◆ Task requirements: The lines needed are those below that contain the word "Orders"; copy each one.

========================================

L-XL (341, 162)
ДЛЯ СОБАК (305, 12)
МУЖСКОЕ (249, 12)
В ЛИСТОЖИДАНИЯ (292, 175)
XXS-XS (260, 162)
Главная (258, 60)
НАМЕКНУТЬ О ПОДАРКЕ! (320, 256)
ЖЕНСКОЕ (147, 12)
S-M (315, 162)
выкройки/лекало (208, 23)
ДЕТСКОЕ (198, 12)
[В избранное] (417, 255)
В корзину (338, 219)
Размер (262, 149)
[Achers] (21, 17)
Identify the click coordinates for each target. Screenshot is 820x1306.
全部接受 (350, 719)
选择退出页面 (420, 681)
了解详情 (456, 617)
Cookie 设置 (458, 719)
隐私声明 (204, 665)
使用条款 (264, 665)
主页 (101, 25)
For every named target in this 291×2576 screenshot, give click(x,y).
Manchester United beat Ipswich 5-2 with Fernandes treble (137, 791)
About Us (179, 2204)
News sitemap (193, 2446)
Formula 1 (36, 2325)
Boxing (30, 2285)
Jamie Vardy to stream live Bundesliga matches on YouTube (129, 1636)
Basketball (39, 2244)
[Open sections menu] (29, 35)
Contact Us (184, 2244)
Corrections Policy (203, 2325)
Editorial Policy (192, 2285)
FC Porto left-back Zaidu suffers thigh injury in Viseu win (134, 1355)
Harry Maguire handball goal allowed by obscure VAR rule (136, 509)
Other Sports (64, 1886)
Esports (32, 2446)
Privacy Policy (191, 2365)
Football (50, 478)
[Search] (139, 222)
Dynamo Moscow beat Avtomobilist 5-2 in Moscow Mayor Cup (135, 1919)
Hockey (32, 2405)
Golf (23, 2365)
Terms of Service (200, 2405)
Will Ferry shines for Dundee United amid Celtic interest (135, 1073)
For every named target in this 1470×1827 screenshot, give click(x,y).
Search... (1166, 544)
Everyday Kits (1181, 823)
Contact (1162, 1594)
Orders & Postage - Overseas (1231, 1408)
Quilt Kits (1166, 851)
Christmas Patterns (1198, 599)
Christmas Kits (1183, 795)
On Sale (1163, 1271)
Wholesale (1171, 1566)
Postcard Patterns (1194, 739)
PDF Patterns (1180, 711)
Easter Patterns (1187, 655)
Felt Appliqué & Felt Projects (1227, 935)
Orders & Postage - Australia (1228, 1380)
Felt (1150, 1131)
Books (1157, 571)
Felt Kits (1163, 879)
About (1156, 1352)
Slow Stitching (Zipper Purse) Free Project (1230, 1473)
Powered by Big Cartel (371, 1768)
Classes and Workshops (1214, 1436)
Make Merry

========================================

◆ Exercise response:
Orders & Postage - Overseas (1231, 1408)
Orders & Postage - Australia (1228, 1380)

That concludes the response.